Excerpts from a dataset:
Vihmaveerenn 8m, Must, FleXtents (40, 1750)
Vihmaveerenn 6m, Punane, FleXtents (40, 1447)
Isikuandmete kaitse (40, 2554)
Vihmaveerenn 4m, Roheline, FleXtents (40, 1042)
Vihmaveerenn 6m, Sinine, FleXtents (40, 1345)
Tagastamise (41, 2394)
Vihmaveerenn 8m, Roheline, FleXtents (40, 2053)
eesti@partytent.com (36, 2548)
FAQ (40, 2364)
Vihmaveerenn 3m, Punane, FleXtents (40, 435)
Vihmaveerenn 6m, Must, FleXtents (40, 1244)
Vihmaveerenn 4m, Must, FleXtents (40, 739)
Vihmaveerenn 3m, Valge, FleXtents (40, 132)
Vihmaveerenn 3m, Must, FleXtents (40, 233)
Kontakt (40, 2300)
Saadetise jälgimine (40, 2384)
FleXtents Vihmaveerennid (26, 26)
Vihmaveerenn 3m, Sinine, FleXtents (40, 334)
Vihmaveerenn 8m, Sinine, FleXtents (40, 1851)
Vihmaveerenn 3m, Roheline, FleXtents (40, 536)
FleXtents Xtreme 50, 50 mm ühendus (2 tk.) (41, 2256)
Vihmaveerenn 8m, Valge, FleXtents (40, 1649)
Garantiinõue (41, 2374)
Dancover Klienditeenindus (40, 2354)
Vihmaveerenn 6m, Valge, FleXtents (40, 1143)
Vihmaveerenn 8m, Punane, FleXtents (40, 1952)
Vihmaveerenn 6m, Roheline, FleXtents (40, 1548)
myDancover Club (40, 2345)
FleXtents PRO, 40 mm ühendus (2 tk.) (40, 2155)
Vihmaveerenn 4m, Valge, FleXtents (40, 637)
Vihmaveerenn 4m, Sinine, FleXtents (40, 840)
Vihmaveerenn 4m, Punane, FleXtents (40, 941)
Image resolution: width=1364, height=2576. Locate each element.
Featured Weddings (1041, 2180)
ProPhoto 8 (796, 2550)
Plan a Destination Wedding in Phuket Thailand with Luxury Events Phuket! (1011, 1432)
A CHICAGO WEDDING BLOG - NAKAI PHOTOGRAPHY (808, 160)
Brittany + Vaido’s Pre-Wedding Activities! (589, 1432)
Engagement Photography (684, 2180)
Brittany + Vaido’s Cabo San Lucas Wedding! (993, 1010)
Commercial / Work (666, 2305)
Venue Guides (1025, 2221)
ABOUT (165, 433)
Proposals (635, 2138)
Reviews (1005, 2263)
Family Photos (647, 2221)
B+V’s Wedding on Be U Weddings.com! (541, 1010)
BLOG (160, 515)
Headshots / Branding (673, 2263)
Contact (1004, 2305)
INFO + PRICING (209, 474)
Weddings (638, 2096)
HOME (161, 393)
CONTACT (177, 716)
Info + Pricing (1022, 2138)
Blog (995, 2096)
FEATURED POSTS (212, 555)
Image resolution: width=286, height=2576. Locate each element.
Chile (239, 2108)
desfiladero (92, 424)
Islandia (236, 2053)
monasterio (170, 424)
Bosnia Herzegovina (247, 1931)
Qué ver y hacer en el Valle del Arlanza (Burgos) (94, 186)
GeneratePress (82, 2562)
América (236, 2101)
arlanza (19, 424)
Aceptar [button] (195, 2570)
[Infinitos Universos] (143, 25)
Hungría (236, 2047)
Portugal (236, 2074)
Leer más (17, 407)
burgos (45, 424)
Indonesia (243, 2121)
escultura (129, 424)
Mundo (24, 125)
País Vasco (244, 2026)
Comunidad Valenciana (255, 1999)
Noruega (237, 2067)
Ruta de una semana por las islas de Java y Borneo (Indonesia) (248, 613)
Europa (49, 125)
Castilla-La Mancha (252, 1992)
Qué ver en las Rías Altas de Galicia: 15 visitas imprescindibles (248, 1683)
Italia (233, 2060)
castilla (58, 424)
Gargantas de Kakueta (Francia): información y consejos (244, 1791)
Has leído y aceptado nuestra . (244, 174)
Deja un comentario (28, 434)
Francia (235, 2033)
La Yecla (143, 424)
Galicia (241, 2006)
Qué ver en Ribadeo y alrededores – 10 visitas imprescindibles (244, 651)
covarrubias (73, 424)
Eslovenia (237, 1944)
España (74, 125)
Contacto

Activity:
Collect each line of the entries that has the word "Francia", copying it in full.

Completed task:
Gargantas de Kakueta (Francia): información y consejos (244, 1791)
Francia (235, 2033)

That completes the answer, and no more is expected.